Dion Foxx

No. 57, 56
- Position: Linebacker

Personal information
- Born: June 11, 1971 (age 54) Richmond, Virginia, U.S.
- Height: 6 ft 3 in (1.91 m)
- Weight: 250 lb (113 kg)

Career information
- College: James Madison
- NFL draft: 1994: undrafted

Career history
- Miami Dolphins (1994–1995); Washington Redskins (1995); Saskatchewan Roughriders (1998); Houston Marshals (2000); Birmingham Thunderbolts (2001);
- Stats at Pro Football Reference

= Dion Foxx =

American football player (born 1971)

Dion Lamont Foxx (born June 11, 1971) is an American former professional football player who was a linebacker in the National Football League (NFL). He played college football for the James Madison Dukes. Foxx played in the NFL for the Miami Dolphins, the Washington Redskins, and the Green Bay Packers. His pro career also included stints in the Canadian Football League, Spring Football League and XFL.

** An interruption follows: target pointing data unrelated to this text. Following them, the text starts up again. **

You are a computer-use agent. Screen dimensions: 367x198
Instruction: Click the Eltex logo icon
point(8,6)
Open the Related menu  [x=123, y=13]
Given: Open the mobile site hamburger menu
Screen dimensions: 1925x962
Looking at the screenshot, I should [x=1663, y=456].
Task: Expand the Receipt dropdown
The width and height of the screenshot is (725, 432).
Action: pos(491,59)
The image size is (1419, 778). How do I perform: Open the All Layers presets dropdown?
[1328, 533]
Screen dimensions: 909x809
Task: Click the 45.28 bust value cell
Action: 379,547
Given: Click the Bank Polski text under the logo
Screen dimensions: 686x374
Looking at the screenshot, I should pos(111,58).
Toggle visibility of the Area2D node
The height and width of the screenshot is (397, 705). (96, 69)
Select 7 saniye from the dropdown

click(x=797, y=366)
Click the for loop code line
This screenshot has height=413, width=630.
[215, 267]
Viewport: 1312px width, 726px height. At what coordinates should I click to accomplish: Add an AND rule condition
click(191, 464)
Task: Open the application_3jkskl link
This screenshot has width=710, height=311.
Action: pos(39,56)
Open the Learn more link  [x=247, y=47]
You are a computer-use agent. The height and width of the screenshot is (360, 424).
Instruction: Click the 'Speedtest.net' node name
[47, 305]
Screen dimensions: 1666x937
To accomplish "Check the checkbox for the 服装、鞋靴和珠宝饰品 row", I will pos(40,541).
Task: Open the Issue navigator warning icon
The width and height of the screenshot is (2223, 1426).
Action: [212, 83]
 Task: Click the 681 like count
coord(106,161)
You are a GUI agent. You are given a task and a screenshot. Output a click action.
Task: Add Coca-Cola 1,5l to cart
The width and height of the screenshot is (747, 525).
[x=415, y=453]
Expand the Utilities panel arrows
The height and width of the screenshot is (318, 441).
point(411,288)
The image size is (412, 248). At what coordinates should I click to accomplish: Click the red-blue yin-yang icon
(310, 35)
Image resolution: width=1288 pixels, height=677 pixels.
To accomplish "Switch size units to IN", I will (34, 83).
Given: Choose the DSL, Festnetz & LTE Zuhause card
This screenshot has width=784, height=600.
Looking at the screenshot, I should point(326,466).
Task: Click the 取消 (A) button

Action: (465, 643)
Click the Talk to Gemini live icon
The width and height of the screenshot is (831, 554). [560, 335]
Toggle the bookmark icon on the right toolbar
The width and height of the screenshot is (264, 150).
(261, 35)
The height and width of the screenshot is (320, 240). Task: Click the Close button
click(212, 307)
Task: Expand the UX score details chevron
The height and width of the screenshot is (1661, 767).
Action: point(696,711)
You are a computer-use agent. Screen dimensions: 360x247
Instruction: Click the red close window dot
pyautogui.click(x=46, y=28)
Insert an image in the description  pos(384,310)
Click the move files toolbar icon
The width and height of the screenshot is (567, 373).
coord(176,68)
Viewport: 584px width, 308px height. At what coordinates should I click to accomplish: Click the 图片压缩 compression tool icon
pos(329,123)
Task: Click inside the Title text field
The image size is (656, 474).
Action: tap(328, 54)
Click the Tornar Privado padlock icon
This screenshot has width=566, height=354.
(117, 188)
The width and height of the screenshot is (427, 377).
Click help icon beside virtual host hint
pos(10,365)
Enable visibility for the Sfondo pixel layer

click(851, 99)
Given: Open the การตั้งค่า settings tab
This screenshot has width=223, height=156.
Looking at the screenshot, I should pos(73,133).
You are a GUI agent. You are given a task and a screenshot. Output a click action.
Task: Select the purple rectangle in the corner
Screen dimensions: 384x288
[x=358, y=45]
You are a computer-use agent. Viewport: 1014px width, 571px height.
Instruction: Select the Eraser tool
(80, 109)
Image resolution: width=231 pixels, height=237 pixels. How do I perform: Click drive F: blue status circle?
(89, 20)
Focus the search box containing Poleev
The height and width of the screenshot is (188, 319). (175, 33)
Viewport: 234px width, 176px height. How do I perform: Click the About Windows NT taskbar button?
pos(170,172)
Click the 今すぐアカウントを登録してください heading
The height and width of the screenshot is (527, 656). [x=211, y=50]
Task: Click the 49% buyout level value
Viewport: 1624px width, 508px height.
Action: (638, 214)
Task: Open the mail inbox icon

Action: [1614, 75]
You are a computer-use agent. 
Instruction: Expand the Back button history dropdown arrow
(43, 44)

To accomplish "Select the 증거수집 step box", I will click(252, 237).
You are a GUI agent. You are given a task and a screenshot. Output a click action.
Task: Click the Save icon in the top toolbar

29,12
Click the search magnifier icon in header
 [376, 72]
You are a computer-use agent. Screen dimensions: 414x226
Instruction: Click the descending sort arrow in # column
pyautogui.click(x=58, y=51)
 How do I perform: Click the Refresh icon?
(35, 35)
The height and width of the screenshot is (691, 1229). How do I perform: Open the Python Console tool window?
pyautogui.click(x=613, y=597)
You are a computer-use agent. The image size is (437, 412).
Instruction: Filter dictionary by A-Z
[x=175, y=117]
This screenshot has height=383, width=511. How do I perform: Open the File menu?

Foxx began as a stand out player at Meadowbrook High School. Foxx went on to become a dominant linebacker at James Madison University. In recent years, he has taught at the middle school and high school levels, and coaches high school football. Foxx is currently the Athletic Director at George Wythe High School in Richmond, Virginia. He is also a member of Omega Psi Phi fraternity.